The Markets and Reliability Committee overwhelmingly approved revised methodology that will limit external generation resources in next year’s base capacity auction to 6,200 MW – a 17% drop from the volume of imports that cleared in May’s auction.
The proposal, which will also set five import zones with their own limits, won 87% support in a sector-weighted vote, sending it on to the Members Committee for a final vote next week.
Impact Uncertain
The change will put upward pressure on capacity prices. How much it will help generators inside PJM, who have been hurt by the fall in capacity prices resulting from competition from both imports and demand response, is unclear.
In response to a question from Susan Bruce, representing the PJM Industrial Customer Coalition, PJM Executive Vice President for Markets Andy Ott said he believed the import limit will be “smaller magnitude in dollars” than a demand response proposal that members rejected yesterday. The DR proposal would add about $1 billion a year in capacity costs according to PJM’s simulations. (See related story PJM Wins One, Loses One on Capacity Market Changes)
In response to a later question from the Maryland Public Service Commission’s Walter Hall, Ott gave a response that seemed to undercut that certitude, saying “We do not have an estimate, nor could we get an estimate, as to the import limit” impact.
There are a number of variables that could affect future clearing prices, including the strength of the economy and the volume of demand response. DR offers dropped 27% in May from the 2012 auction. A rebound in DR offers next year could at least partially offset the import restriction.
Import Growth
The new methodology grew out of concerns that PJM might lack sufficient transmission capacity to accommodate its growing volume of capacity imports.

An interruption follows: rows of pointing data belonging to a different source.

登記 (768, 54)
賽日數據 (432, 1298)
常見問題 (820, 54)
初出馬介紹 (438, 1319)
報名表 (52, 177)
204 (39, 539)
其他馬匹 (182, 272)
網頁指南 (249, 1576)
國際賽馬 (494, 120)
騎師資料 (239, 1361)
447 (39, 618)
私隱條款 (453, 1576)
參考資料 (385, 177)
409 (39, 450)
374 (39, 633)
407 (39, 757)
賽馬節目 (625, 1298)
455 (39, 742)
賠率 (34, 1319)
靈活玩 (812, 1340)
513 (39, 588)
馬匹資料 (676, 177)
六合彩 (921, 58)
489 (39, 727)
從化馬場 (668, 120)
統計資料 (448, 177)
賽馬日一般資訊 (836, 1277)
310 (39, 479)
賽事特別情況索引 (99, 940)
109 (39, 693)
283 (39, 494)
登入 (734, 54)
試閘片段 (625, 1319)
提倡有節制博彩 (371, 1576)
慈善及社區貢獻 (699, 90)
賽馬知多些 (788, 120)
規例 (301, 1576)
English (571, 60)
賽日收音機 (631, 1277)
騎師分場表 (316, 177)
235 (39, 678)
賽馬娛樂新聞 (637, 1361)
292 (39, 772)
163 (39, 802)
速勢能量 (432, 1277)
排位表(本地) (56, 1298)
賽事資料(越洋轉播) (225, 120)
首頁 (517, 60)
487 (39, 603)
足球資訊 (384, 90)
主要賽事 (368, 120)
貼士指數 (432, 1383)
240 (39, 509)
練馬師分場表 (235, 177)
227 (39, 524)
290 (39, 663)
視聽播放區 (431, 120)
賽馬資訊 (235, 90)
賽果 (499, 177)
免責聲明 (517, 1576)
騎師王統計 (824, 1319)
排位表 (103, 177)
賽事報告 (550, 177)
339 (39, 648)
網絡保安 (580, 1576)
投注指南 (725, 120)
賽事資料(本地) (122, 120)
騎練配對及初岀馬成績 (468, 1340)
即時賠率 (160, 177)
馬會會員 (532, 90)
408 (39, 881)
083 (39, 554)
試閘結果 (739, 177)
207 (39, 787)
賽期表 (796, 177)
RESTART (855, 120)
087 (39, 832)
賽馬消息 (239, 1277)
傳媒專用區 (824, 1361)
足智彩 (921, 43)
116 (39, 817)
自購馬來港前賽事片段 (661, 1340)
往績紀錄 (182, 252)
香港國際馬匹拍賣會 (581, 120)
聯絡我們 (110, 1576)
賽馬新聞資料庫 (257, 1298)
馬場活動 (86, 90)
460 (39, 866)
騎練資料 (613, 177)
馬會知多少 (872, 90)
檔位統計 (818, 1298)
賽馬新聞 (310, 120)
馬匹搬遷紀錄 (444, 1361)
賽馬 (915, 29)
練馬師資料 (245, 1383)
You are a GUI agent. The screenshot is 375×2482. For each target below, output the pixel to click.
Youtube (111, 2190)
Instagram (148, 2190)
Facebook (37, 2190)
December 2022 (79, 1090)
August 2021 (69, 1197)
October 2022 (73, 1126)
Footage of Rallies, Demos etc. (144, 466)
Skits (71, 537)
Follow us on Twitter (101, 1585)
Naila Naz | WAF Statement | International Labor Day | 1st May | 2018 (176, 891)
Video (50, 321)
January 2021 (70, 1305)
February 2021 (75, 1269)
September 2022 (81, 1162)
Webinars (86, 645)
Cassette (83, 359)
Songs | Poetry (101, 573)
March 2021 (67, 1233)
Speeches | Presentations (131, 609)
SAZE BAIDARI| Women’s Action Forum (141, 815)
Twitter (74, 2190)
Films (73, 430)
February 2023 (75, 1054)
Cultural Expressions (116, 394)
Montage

Cleared imports grew from about 3,000 MW to more than 4,500 MW in 2009-2012 before more than doubling to nearly 7,500 MW this year.
Based on current assumptions for 2018, PJM’s First Contingency Incremental Transfer Capability (FCITC) is 9,700 MW. Because 3,500 MW of the import capability must be reserved for the Capacity Benefit Margin, the cap on imports clearing in the BRA would be 6,200.
The new rules set both overall limits and individual limits for five “external source zones.” Generators in the five zones will compete against each other until the individual caps or the overall limit is hit.
External generators with firm transmission that commit to providing capacity in future auctions and have pseudo-ties allowing PJM to control their dispatch will not count against the limits as long as total imports don’t exceed the total firm service that has been granted for that delivery year.